Activity highlights: Opt for a quiet stroll on the Ballinamore Looped Walking trail along towpaths and quiet country roads. The route is roughly 4.5km and takes about 90 minutes to complete. Bike-wise, a good option is the 10km self-guided cycle tour along the Shannon-Erne Blueway, from Leitrim Village to Kilclare.
Bikes can be hired from Electric Bike Trails, and you can stop off for a drink and a bite at the Sheemore Inn in Kilclare. And if you’re interested in taking to the water, jump into a Canadian canoe and island-hop the length of Lough Gill with Adventure Gently.
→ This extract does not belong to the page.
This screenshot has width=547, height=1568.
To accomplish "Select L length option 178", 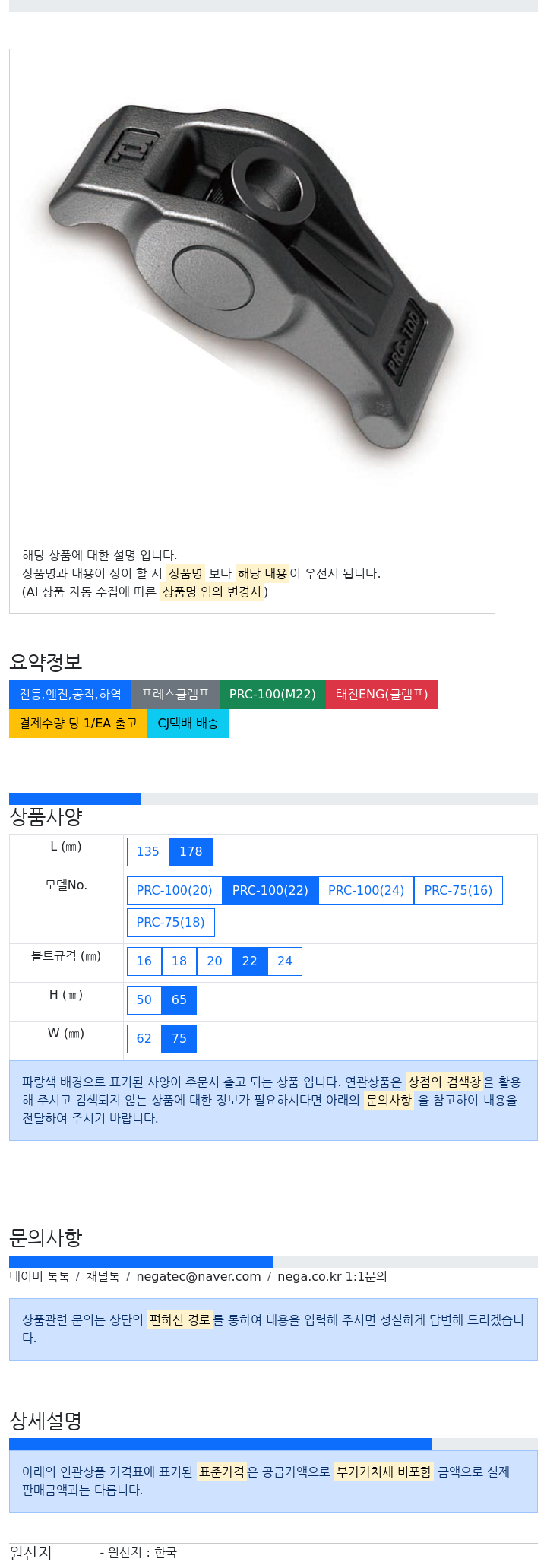I will click(191, 852).
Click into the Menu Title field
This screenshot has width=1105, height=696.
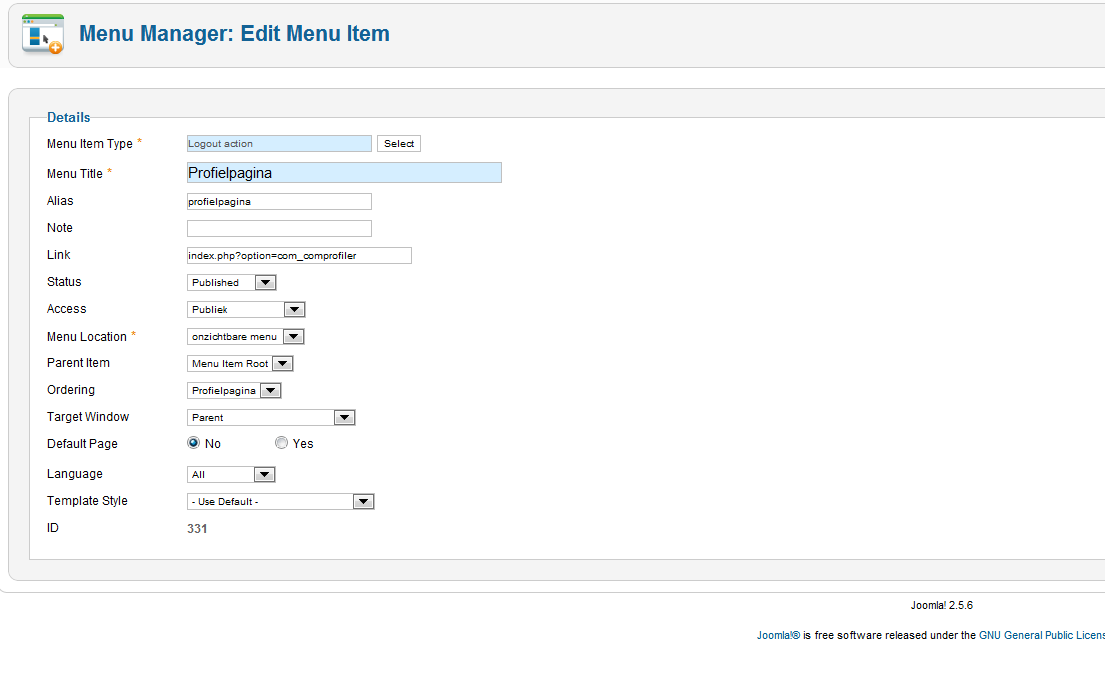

Where to eat: Grab a spot beside the fire in the wonderful traditional-style grocery pub of Smyths Siopa Ol in Ballinamore for a drink or some hearty comfort food. For something a little fancier, make a date with the Olde Post Inn in the quiet hamlet of Cloverhill.
Sightseeing tip: A short drive from the Shannon-Erne Blueway, you’ll find the incredible Marble Arch Caves, which are among the best show caves in Europe.
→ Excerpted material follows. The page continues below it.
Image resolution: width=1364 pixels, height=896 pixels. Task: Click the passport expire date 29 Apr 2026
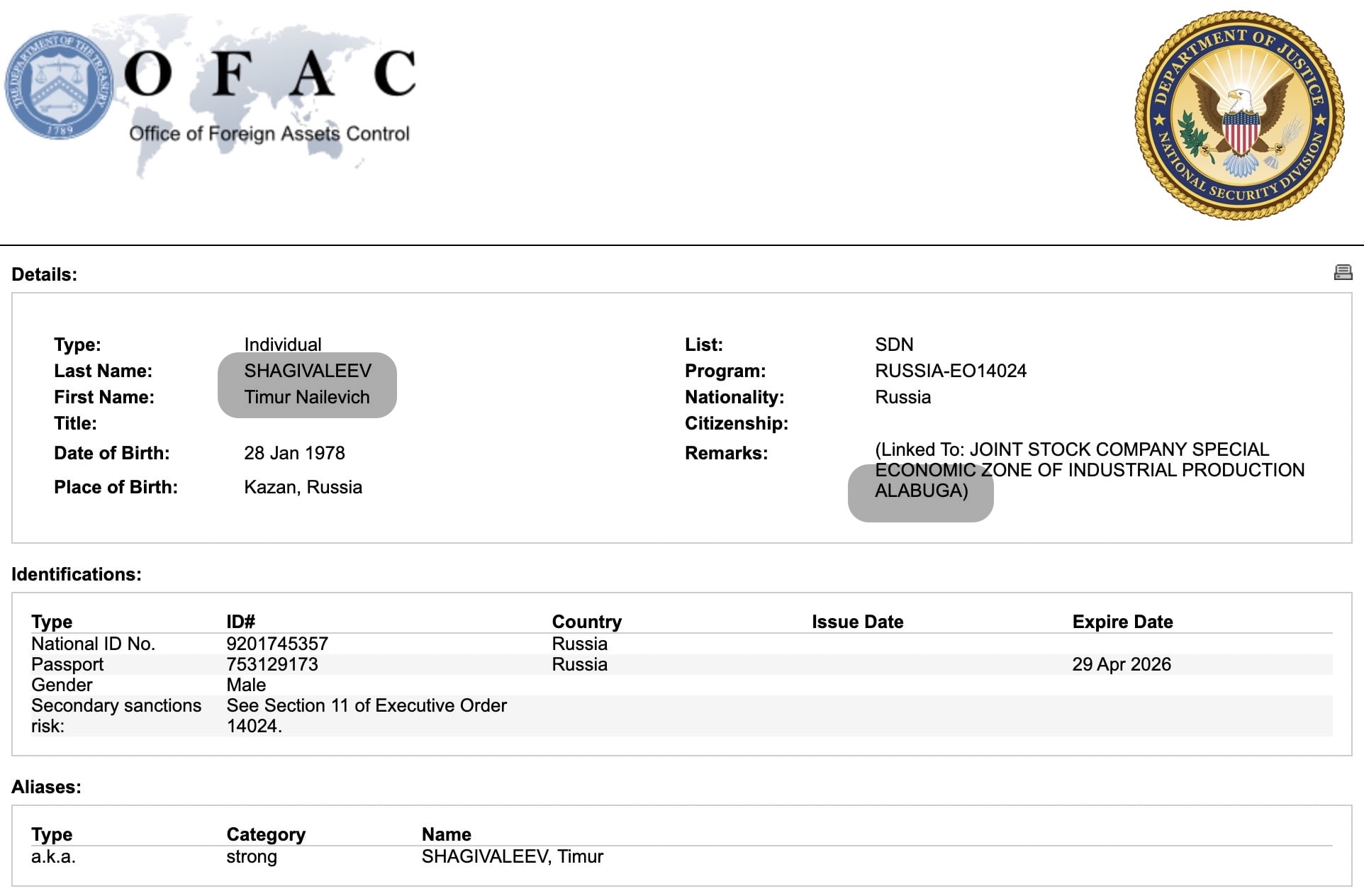tap(1122, 664)
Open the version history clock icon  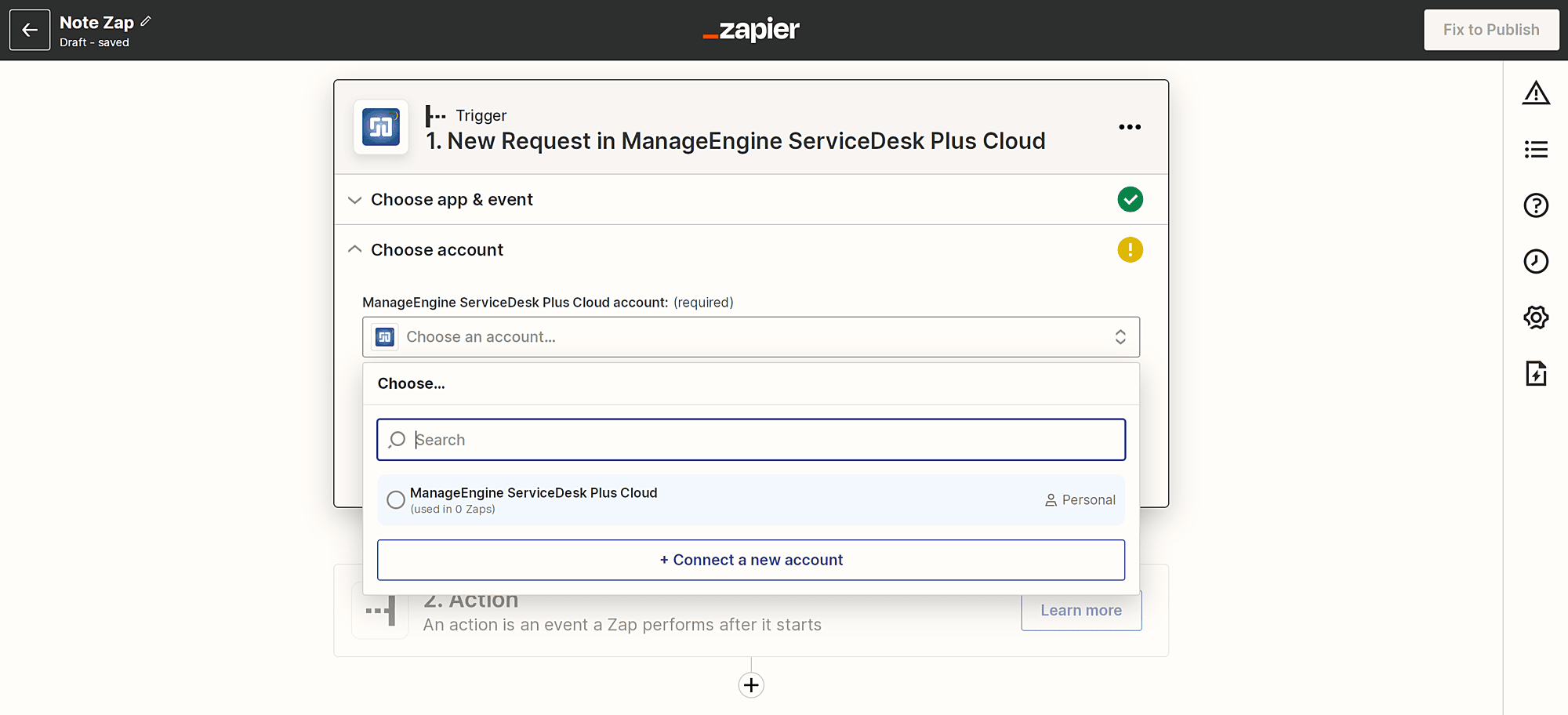(1535, 261)
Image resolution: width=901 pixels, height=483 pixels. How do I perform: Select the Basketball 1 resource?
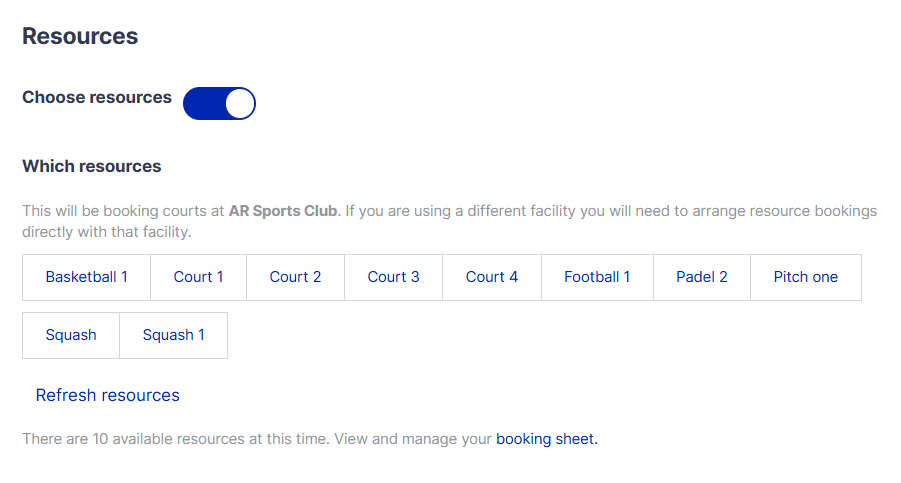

Weaving its way through the idyllic, emerald-toned county of Leitrim and into counties Longford and Roscommon, the Shannon Blueway follows the River Shannon (the longest river in Ireland) through charming towns and villages, past crumbling castles and along riverbanks flush with wildlife.
The lively town of Carrick-on-Shannon is a great place to base yourself to enjoy the best of this Blueway with its great pubs and restaurants and buzzing boating holiday scene. Don’t miss the great local attractions, too, from the wild and wonderful Lough Key Forest Park to the 12th century Boyle Abbey, both about a 30-minute drive from Carrick.
Activity highlights: There are great walk alongside the water all along the route and a good one for a decent hike is from Battlebridge to Drumleague, a length of about 10km. For a short, super-scenic foray into nature, try the Acres Lake Boardwalk, a beautiful floating boardwalk that runs for 600m across Acres Lake. Water-wise, the Drumshamazon experience with Leitrim Surf Company is a brilliant way to experience the lush beauty of this part of the island on a two-hour paddleboarding excursion through Amazonian-type scenery.
Where to eat: Carrick-on-Shannon is awash with excellent places to eat, but a firm favourite in town is The Oarsman, an award-winning bar and restaurant dating back to 1782.
Sightseeing tip: Head into the heart of darkness at the Arigna Mining Experience. The guided tour is led by ex-miners and is a wonderful insight into the working conditions of a mine.
Anchored by the charming towns of Killaloe and Ballina in County Clare, which are linked by a bridge over the River Shannon, Lough Derg is a pleasure-ground for nature enthusiasts. It’s the mix of mountain hikes, hill walks, lakeside trails and on-the-water experiences here that makes Lough Derg such a rewarding place to visit. And after a day exploring the scenery, you can return to Killaloe or Ballina and enjoy great food, trad music sessions and chilled-out café culture.
What to do: Whether you choose to rent bikes locally and explore on two wheels or you prefer to walk, Portumna Forest Park is a must-visit when in the Lough Derg area. This natural wonderland mixes forest with lovely lakeside trails that include the lengthy routes of Rinmaher (10km) and Bonaveen (10.5km).
Make sure to keep some time to explore 17th century Portumna Castle on the edge of the forest – it’s a beauty. The Killaloe River Cruise is the perfect way to get an insight into the area’s fascinating history. Board at Killaloe and you’ll be treated to a relaxing, one-hour trip along the Shannon and Lough Derg.
Where to eat: Set a short distance from the water’s edge in the tiny hamlet of Garrykennedy, Larkin’s is a lovely little pub that is picture-perfect with its red trim, thatched roof and blooming flowers. If you’re in Killaloe, pop into Ponte Vecchio for the best coffee in town.
What to visit: Inis Cealtra, located in the lough close to the village of Mountshannon, is one of the most famous monastic sites in Ireland and boasts a round tower, a holy well, a graveyard and six church ruins.